Перепишите строки от начала материала до строки с «This screenshot has height=969, width=1280.» включительно, заменив «GUI agent» на «GUI assistant». Всё остальное оставьте без изменений.

*ИСХОДНЫЙ МАТЕРИАЛ*
————————

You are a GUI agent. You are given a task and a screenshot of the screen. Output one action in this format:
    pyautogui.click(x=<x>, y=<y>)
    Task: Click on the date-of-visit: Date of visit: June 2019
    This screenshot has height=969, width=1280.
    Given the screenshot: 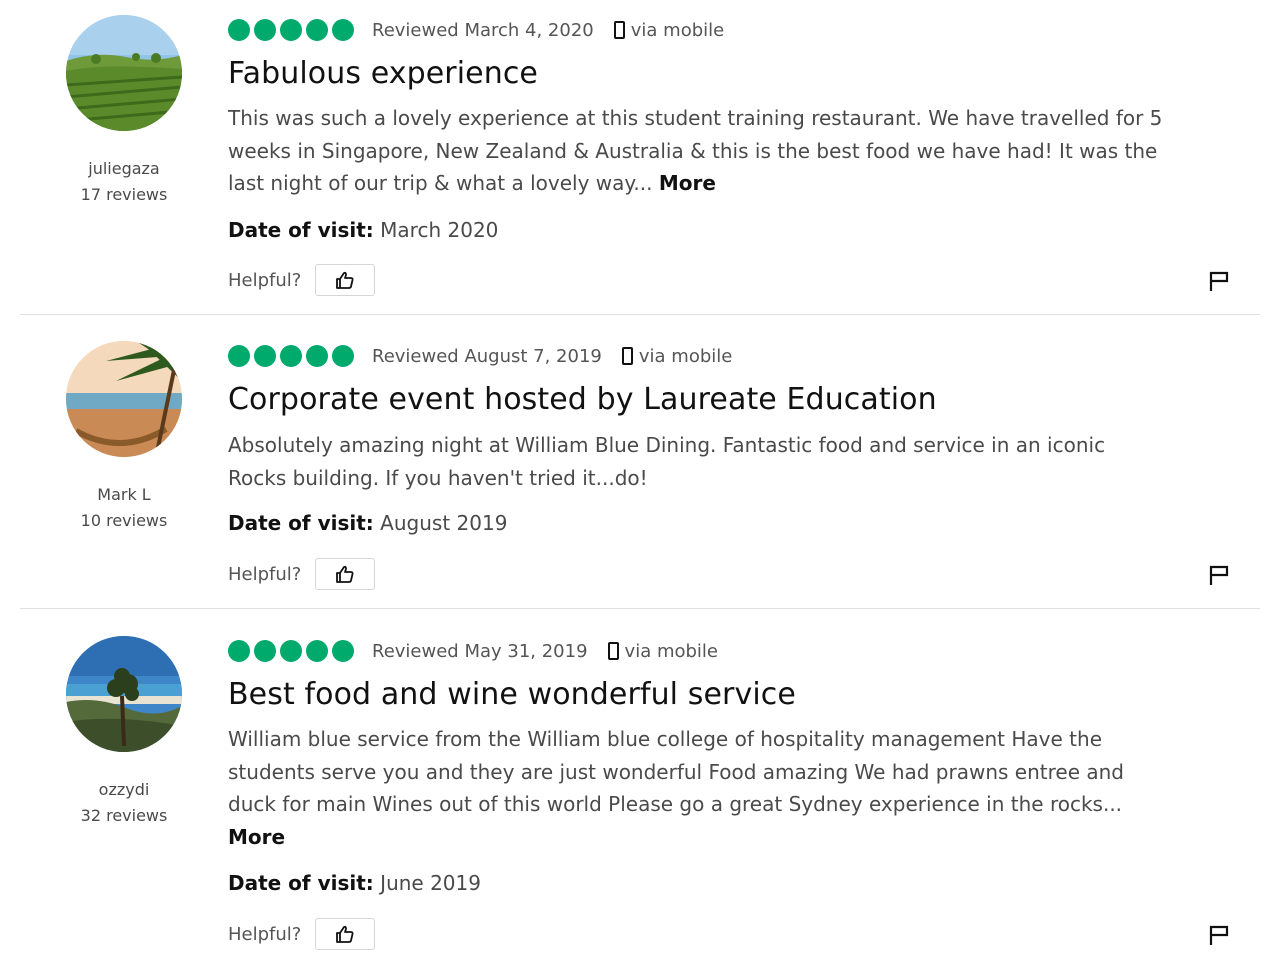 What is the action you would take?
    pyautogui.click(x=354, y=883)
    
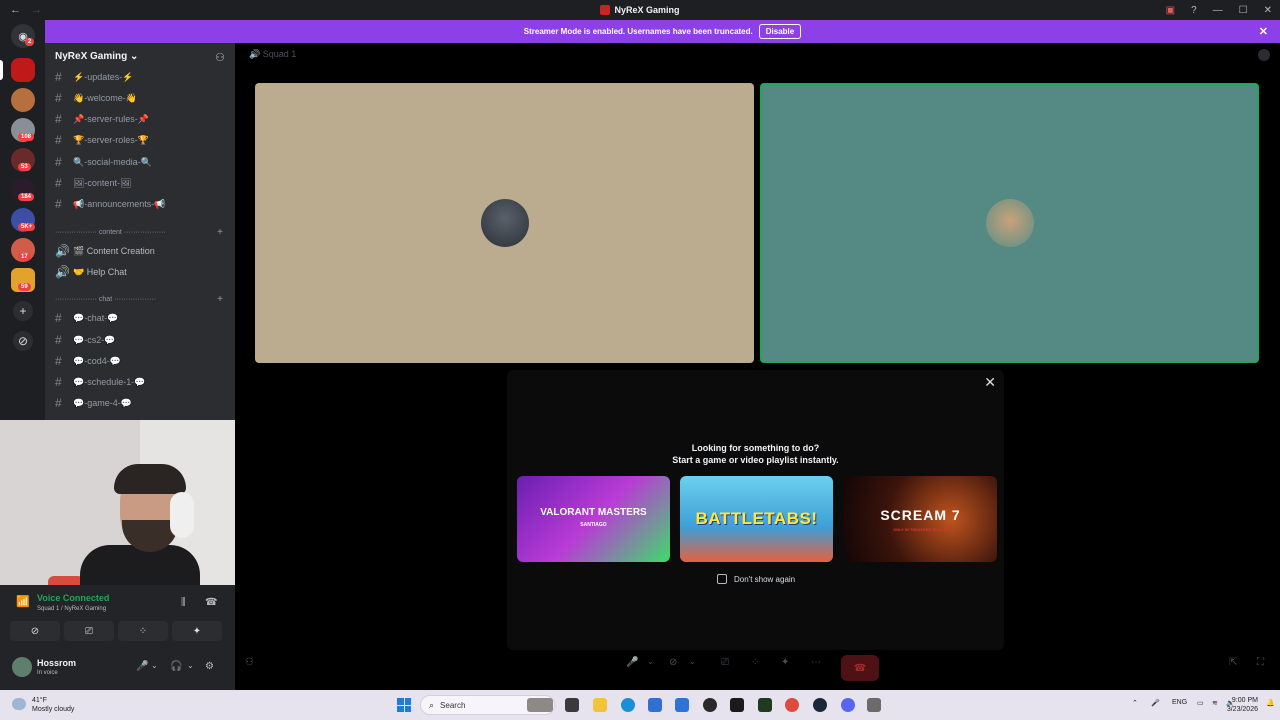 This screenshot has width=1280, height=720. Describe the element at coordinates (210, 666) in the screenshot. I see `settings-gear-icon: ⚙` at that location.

————————

*ОТВЕТ НИЖЕ*
You are a GUI assistant. You are given a task and a screenshot of the screen. Output one action in this format:
    pyautogui.click(x=<x>, y=<y>)
    Task: Click on the date-of-visit: Date of visit: June 2019
    This screenshot has height=969, width=1280.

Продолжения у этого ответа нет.